### Information

--- START ---

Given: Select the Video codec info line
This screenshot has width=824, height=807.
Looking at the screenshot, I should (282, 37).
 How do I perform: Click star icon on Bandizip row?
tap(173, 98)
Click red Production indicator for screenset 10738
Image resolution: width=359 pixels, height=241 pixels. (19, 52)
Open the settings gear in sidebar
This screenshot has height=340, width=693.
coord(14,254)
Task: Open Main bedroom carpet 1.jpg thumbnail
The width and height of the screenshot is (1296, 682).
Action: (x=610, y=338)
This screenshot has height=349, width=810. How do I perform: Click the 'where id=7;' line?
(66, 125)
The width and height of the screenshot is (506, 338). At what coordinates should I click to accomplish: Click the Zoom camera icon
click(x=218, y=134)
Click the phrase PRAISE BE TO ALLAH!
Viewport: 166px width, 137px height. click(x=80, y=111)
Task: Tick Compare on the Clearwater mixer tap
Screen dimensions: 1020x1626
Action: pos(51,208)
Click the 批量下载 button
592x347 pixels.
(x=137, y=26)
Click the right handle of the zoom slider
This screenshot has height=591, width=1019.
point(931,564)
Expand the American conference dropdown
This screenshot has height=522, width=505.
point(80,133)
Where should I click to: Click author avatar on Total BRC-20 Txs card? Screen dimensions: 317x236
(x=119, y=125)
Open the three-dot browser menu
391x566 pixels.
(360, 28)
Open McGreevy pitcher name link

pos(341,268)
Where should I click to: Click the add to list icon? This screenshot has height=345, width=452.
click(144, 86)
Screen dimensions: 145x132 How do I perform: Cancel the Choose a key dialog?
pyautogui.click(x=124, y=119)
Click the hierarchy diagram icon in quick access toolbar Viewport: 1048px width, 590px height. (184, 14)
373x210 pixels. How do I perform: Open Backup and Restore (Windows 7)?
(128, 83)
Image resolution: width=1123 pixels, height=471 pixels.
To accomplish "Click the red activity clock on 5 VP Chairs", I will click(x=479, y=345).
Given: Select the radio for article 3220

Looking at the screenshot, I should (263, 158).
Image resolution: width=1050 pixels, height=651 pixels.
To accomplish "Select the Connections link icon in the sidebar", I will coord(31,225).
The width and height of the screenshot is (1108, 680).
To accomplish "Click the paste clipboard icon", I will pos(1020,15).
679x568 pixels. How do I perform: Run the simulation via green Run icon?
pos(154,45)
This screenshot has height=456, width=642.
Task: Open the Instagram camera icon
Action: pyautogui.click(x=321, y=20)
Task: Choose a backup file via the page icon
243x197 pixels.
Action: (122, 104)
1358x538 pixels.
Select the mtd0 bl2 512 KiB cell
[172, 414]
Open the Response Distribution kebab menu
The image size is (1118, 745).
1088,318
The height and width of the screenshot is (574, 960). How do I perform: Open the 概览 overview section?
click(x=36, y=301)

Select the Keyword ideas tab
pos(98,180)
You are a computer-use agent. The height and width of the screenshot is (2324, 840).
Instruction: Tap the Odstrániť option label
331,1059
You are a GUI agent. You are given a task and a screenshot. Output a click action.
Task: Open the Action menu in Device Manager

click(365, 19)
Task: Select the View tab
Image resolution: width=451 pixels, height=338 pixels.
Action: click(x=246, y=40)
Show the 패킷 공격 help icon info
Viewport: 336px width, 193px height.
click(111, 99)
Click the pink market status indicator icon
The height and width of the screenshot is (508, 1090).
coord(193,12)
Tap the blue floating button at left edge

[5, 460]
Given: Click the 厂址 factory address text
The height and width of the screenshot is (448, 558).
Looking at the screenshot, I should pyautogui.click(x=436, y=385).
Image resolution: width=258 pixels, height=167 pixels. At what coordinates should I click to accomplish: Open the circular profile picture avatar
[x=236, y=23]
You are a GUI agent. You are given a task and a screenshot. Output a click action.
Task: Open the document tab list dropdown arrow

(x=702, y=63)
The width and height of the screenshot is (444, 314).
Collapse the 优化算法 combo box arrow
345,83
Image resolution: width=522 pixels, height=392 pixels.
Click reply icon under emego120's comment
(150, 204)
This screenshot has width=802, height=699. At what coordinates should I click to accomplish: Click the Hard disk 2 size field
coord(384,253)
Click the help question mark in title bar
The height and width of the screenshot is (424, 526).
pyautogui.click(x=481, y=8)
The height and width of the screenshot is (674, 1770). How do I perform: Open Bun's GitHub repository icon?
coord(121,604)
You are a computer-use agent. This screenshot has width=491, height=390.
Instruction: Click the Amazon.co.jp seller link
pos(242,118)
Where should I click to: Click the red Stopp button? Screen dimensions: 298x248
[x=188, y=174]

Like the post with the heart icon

--- END ---

### Work required
Copy out the whole listing, exactly as written.

### Exercise answer
Given: Select the Video codec info line
This screenshot has width=824, height=807.
Looking at the screenshot, I should (282, 37).
 How do I perform: Click star icon on Bandizip row?
tap(173, 98)
Click red Production indicator for screenset 10738
Image resolution: width=359 pixels, height=241 pixels. (19, 52)
Open the settings gear in sidebar
This screenshot has height=340, width=693.
coord(14,254)
Task: Open Main bedroom carpet 1.jpg thumbnail
The width and height of the screenshot is (1296, 682).
Action: (x=610, y=338)
This screenshot has height=349, width=810. How do I perform: Click the 'where id=7;' line?
(66, 125)
The width and height of the screenshot is (506, 338). At what coordinates should I click to accomplish: Click the Zoom camera icon
click(x=218, y=134)
Click the phrase PRAISE BE TO ALLAH!
Viewport: 166px width, 137px height. click(x=80, y=111)
Task: Tick Compare on the Clearwater mixer tap
Screen dimensions: 1020x1626
Action: pos(51,208)
Click the 批量下载 button
592x347 pixels.
(x=137, y=26)
Click the right handle of the zoom slider
This screenshot has height=591, width=1019.
point(931,564)
Expand the American conference dropdown
This screenshot has height=522, width=505.
point(80,133)
Where should I click to: Click author avatar on Total BRC-20 Txs card? Screen dimensions: 317x236
(x=119, y=125)
Open the three-dot browser menu
391x566 pixels.
(360, 28)
Open McGreevy pitcher name link

pos(341,268)
Where should I click to: Click the add to list icon? This screenshot has height=345, width=452.
click(144, 86)
Screen dimensions: 145x132 How do I perform: Cancel the Choose a key dialog?
pyautogui.click(x=124, y=119)
Click the hierarchy diagram icon in quick access toolbar Viewport: 1048px width, 590px height. (184, 14)
373x210 pixels. How do I perform: Open Backup and Restore (Windows 7)?
(128, 83)
Image resolution: width=1123 pixels, height=471 pixels.
To accomplish "Click the red activity clock on 5 VP Chairs", I will click(x=479, y=345).
Given: Select the radio for article 3220

Looking at the screenshot, I should (263, 158).
Image resolution: width=1050 pixels, height=651 pixels.
To accomplish "Select the Connections link icon in the sidebar", I will coord(31,225).
The width and height of the screenshot is (1108, 680).
To accomplish "Click the paste clipboard icon", I will pos(1020,15).
679x568 pixels. How do I perform: Run the simulation via green Run icon?
pos(154,45)
This screenshot has height=456, width=642.
Task: Open the Instagram camera icon
Action: pyautogui.click(x=321, y=20)
Task: Choose a backup file via the page icon
243x197 pixels.
Action: (122, 104)
1358x538 pixels.
Select the mtd0 bl2 512 KiB cell
[172, 414]
Open the Response Distribution kebab menu
The image size is (1118, 745).
1088,318
The height and width of the screenshot is (574, 960). How do I perform: Open the 概览 overview section?
click(x=36, y=301)

Select the Keyword ideas tab
pos(98,180)
You are a computer-use agent. The height and width of the screenshot is (2324, 840).
Instruction: Tap the Odstrániť option label
331,1059
You are a GUI agent. You are given a task and a screenshot. Output a click action.
Task: Open the Action menu in Device Manager

click(365, 19)
Task: Select the View tab
Image resolution: width=451 pixels, height=338 pixels.
Action: click(x=246, y=40)
Show the 패킷 공격 help icon info
Viewport: 336px width, 193px height.
click(111, 99)
Click the pink market status indicator icon
The height and width of the screenshot is (508, 1090).
coord(193,12)
Tap the blue floating button at left edge

[5, 460]
Given: Click the 厂址 factory address text
The height and width of the screenshot is (448, 558).
Looking at the screenshot, I should pyautogui.click(x=436, y=385).
Image resolution: width=258 pixels, height=167 pixels. At what coordinates should I click to accomplish: Open the circular profile picture avatar
[x=236, y=23]
You are a GUI agent. You are given a task and a screenshot. Output a click action.
Task: Open the document tab list dropdown arrow

(x=702, y=63)
The width and height of the screenshot is (444, 314).
Collapse the 优化算法 combo box arrow
345,83
Image resolution: width=522 pixels, height=392 pixels.
Click reply icon under emego120's comment
(150, 204)
This screenshot has width=802, height=699. At what coordinates should I click to accomplish: Click the Hard disk 2 size field
coord(384,253)
Click the help question mark in title bar
The height and width of the screenshot is (424, 526).
pyautogui.click(x=481, y=8)
The height and width of the screenshot is (674, 1770). How do I perform: Open Bun's GitHub repository icon?
coord(121,604)
You are a computer-use agent. This screenshot has width=491, height=390.
Instruction: Click the Amazon.co.jp seller link
pos(242,118)
Where should I click to: Click the red Stopp button? Screen dimensions: 298x248
[x=188, y=174]

Like the post with the heart icon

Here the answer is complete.